Asking questions. Finding answers. Sometimes.
Our team won the DLR Überflieger 2 competition with ADDONISS, an experiment studying how microgravity affects neuron cell cultures relevant to Alzheimer’s research. As Software Lead, I built the autonomous control system: a Raspberry Pi orchestrating microscopy, temperature regulation, and telemetry inside a 2U CubeLab from Space Tango. The entire experiment ran unattended for over a month, 400 km above Earth.
A week at Kennedy Space Center. Cleanroom protocols, Space Tango hardware, and the awareness that every solder joint, every line of code, has to survive launch on a Falcon 9.
SpaceX CRS-27 · Falcon 9 · March 15, 2023
Can a parameterized quantum circuit learn to sample Bayesian neural network weights that capture meaningful uncertainty? That was the question behind my CS thesis at Fraunhofer IKS. The setup: a classical CNN handles feature extraction, while a PQC generates continuous stochastic convolutional weights trained via an adversarial learning loop. The test bed was BreastMNIST, a clinical ultrasound classification dataset where uncertainty quantification actually matters.
My contribution was the quantum sampler implementation, multiple PQC architectures, a Wasserstein-style loss variant, uncertainty metrics including the “average certainty difference between correct and wrong predictions” (ACD), and automation for running large experiment sweeps. The main finding: architecture choices in PQCs make or break training stability, and the best quantum samplers outperformed matched classical samplers, particularly on the uncertainty metric.
These results led to the paper “Building Continuous Quantum-Classical Bayesian Neural Networks for a Classical Clinical Dataset”, published at ACM ReAQCT ’24 in Budapest. The paper’s stated contribution: enabling continuous quantum-sampled weights for application datasets and a systematic PQC architecture study linking circuit design to predictive and uncertainty metrics.
For my physics thesis I built a scalable noise characterization workflow for superconducting quantum processors, using the 127-qubit IBM Osaka device. Instead of exponentially expensive full process tomography, the approach learns Sparse Pauli-Lindblad (SPL) models: compact Pauli channel descriptions that capture single-qubit and nearest-neighbor pair error terms. The method uses Cycle Benchmarking with Pauli twirling to extract SPAM-free fidelity estimates, then solves a non-negative least-squares fit to obtain an interpretable “noise spectrum” per qubit and qubit pair.
Key findings: noise drifts significantly within hours on cloud-accessed hardware, gate choice matters (CX vs. native ECR produces measurably different error profiles, with hints of a dynamical decoupling effect from extra single-qubit gates in the CX compilation path), and the SPL-based noise appeared stronger than the standard backend model, suggesting that effects like crosstalk are underrepresented in default simulators.
Standard cross-entropy training treats number tokens as purely categorical symbols.

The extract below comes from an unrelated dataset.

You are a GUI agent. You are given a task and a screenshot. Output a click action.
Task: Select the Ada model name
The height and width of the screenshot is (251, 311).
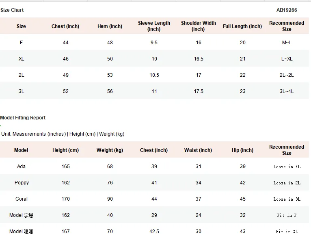point(21,166)
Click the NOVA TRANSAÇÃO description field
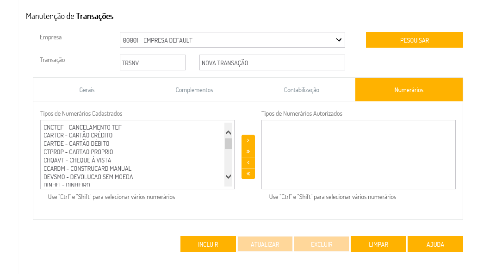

Predicting “5” when the target is “4” is penalized exactly as much as predicting “9”, which ignores numerical proximity entirely. In “Regress, Don’t Guess,” we introduce Number Token Loss (NTL): a lightweight, token-level add-on to cross-entropy that injects a regression-like inductive bias for number tokens. NTL is model-agnostic, integrates into existing LM training pipelines, and improves quantitative reasoning without hurting standard text capabilities.
Results: on DeepMind Math Q&A with T5, accuracy improved from 0.64 to 0.75 (interpolation) and from 0.367 to 0.432 (extrapolation). Scaled to 3B parameters on GSM8K, NTL-WAS pushed top-1 accuracy from 13.5% to 17.7%.
My contribution centered on the benchmarking infrastructure. I designed and implemented the full runtime evaluation pipeline: measuring loss computation overhead across NTL variants (MSE, Huber, Wasserstein) against baseline cross-entropy, profiling both isolated loss steps and end-to-end training iterations, running sweeps across batch sizes, sequence lengths, and vocabulary sizes, and building the analysis and visualization code that produced the benchmarking figures in the paper. This work demonstrated that NTL-WAS is practical at scale, adding negligible overhead to real training runs.
A novel quantum error mitigation procedure, developed jointly with IBM and Universität der Bundeswehr München. The goal: reducing the quantum resource overhead needed to extract useful results from noisy near-term hardware.